> Task item
Find the line with "You are a computer-use" in the data below. Repeat it and every line after it up to the end, exactly, but drop the pictures.

---- Data extract

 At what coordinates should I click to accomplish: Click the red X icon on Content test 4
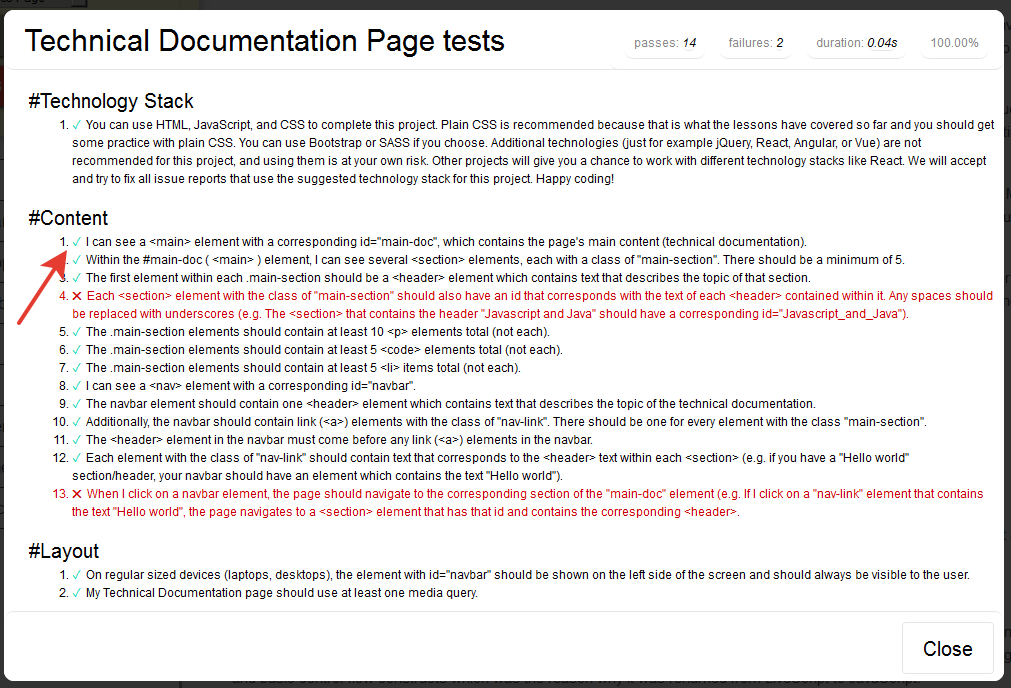76,295
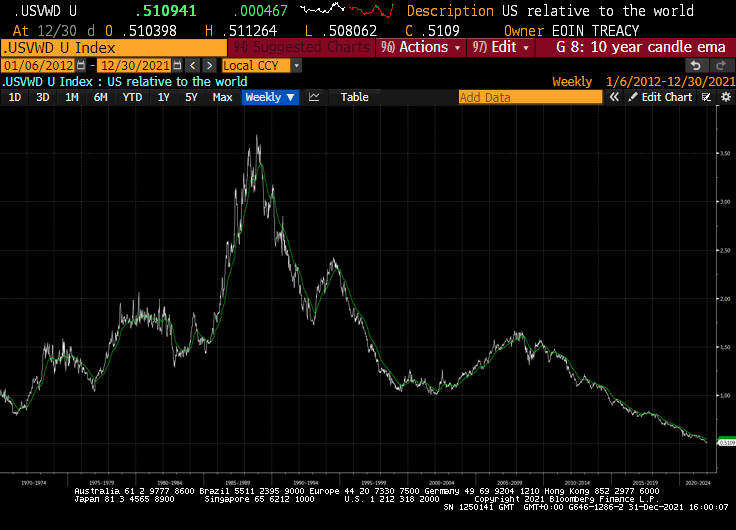Select the line chart type icon
The height and width of the screenshot is (530, 736).
click(x=314, y=97)
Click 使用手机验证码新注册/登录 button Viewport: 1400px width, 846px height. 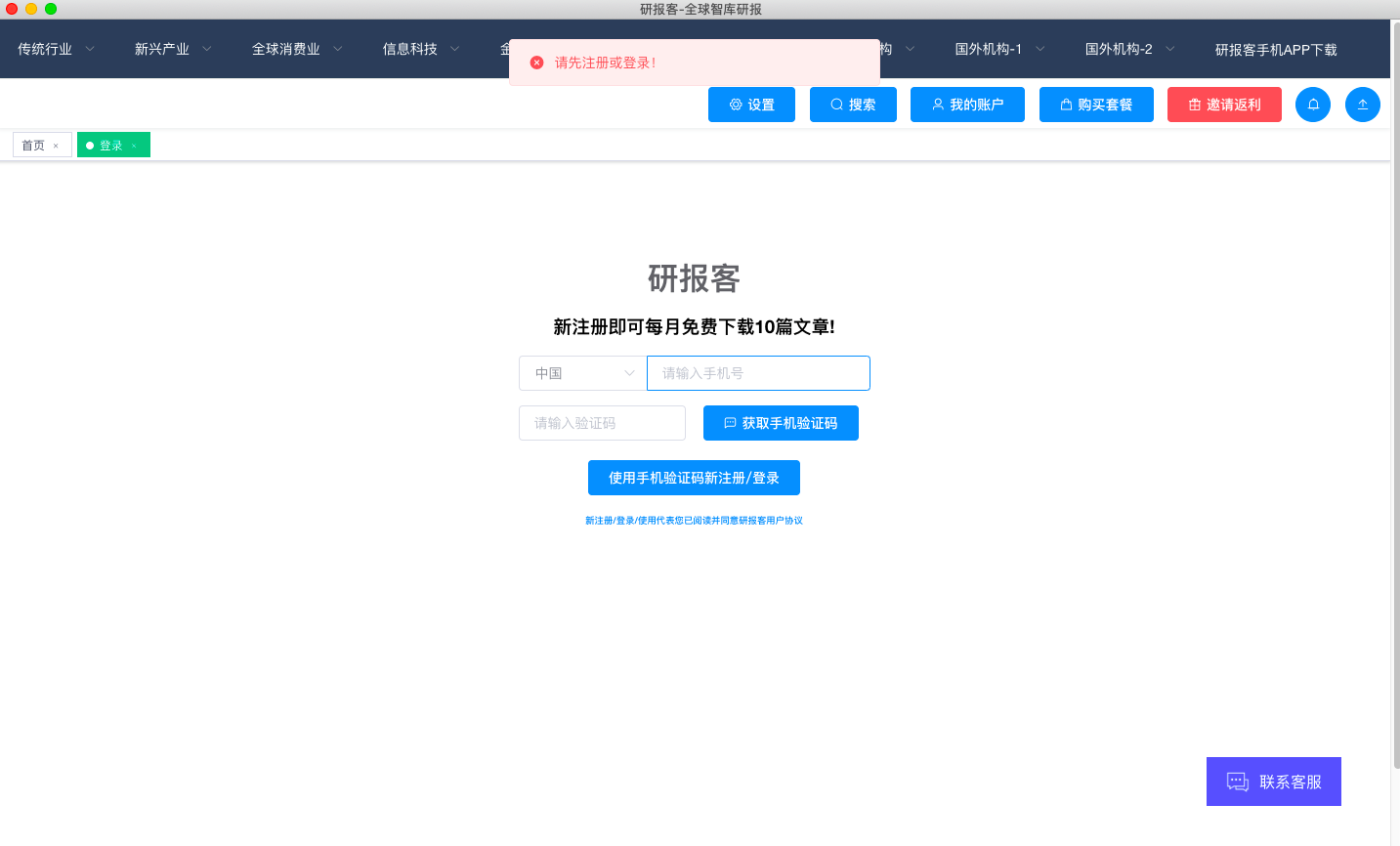(x=694, y=478)
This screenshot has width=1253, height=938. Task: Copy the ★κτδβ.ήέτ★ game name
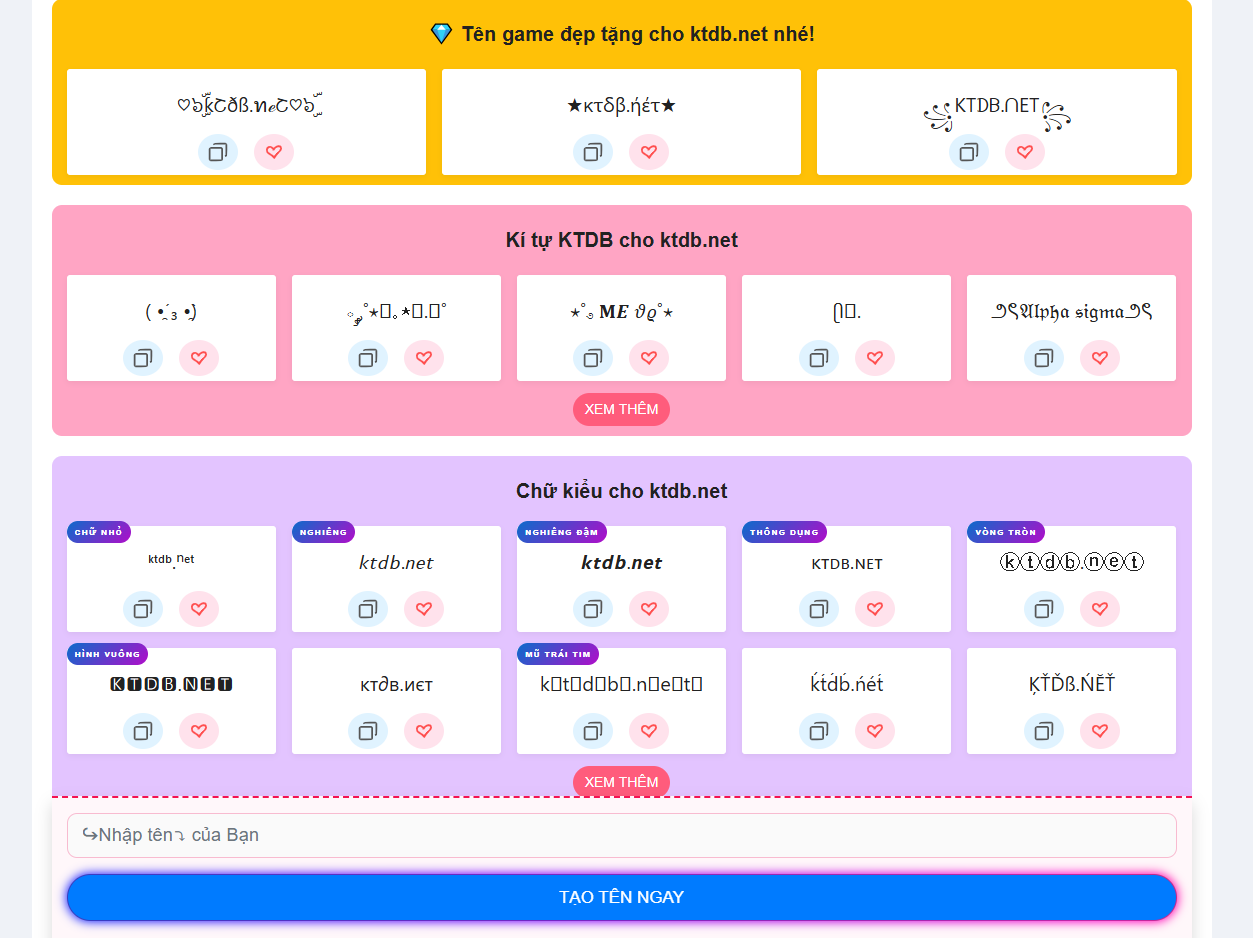point(592,152)
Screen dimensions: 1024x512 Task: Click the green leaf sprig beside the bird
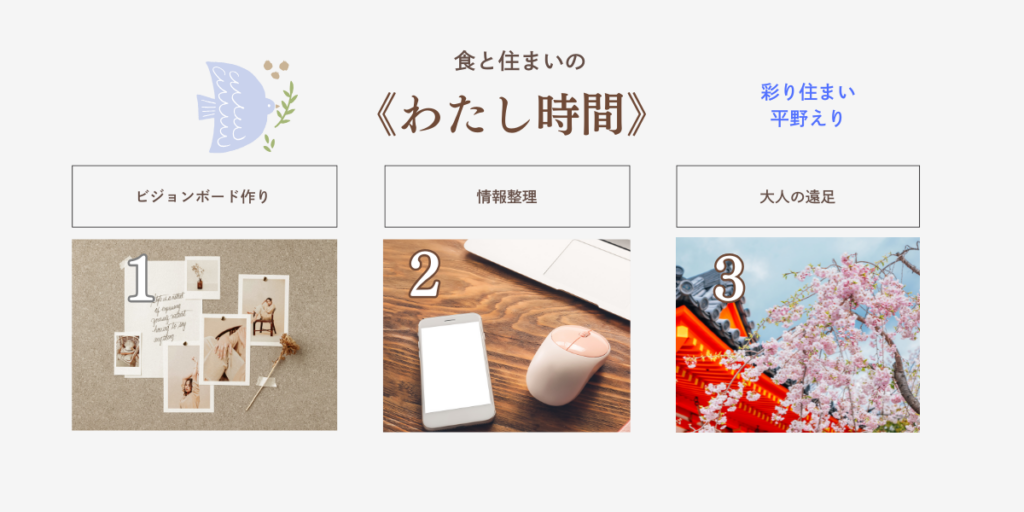click(282, 114)
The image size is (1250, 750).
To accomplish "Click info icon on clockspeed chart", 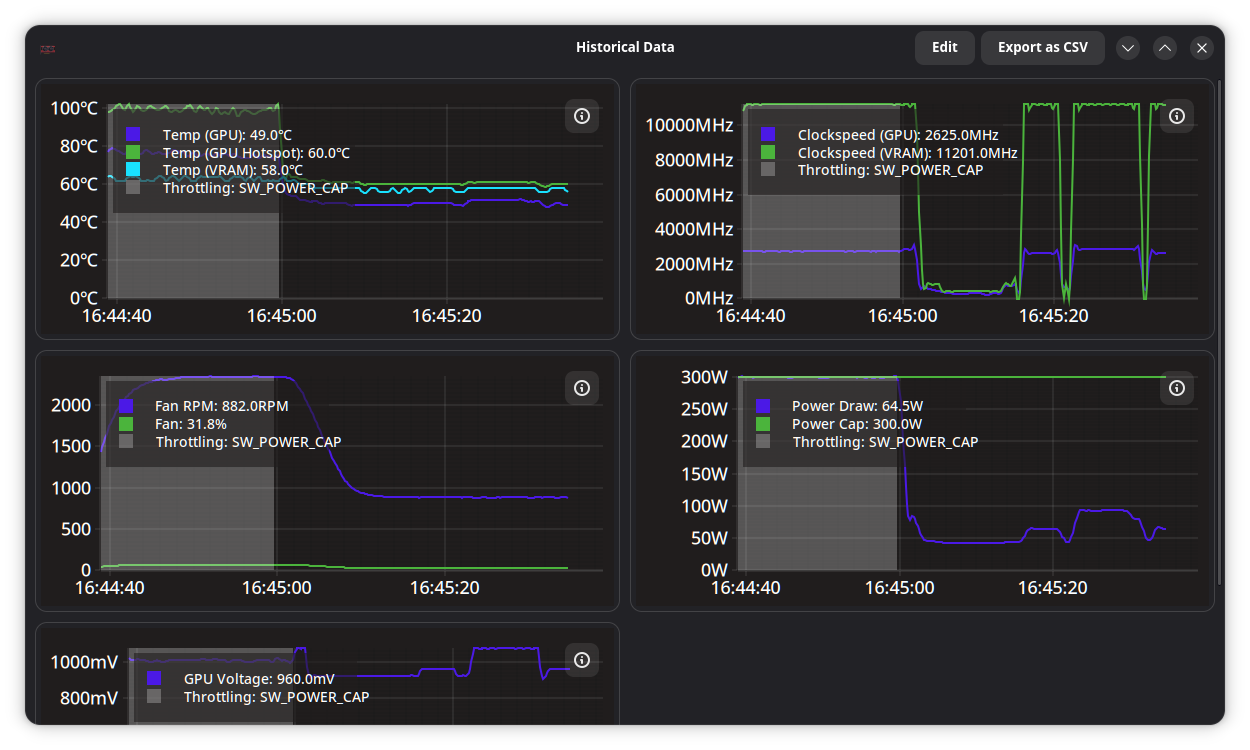I will pyautogui.click(x=1177, y=116).
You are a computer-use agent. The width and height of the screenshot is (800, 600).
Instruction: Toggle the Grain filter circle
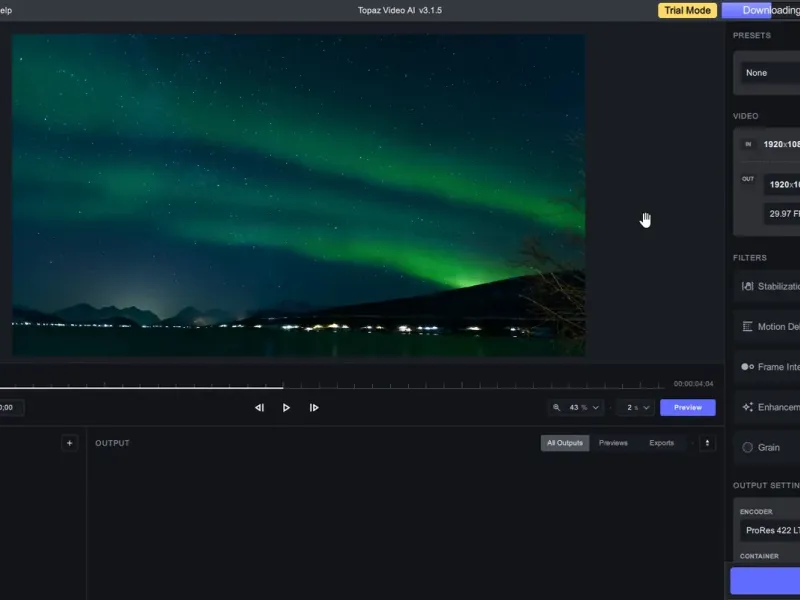point(747,447)

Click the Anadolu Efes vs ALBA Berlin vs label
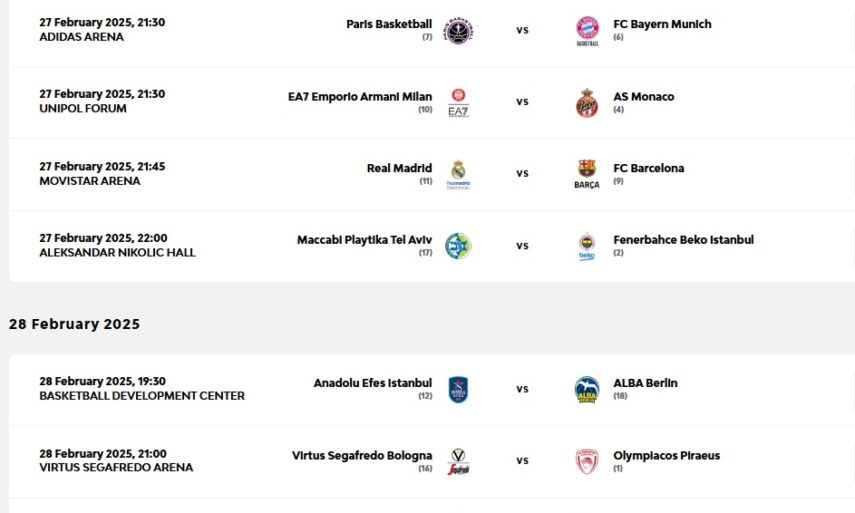click(x=522, y=389)
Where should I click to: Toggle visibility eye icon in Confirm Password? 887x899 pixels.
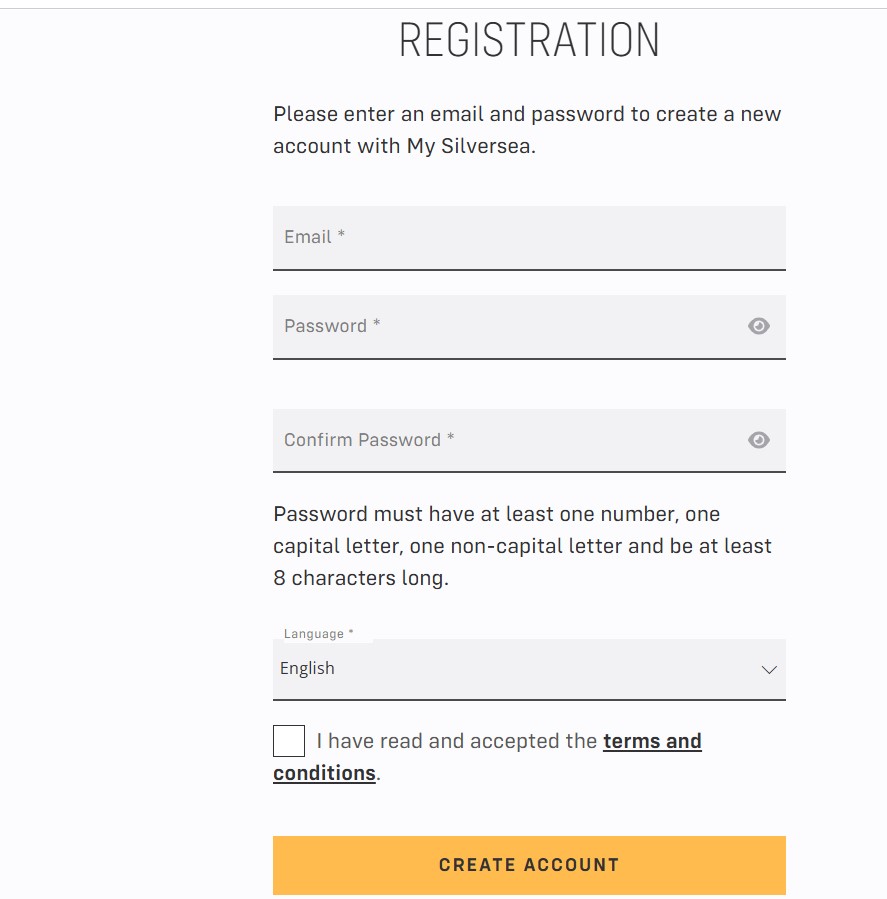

--------

> Written response
You are a computer-use agent. The width and height of the screenshot is (800, 600).
Instruction: Toggle the Grain filter circle
point(747,447)

Click the Anadolu Efes vs ALBA Berlin vs label
click(x=522, y=389)
Where should I click to: Toggle visibility eye icon in Confirm Password? 887x899 pixels.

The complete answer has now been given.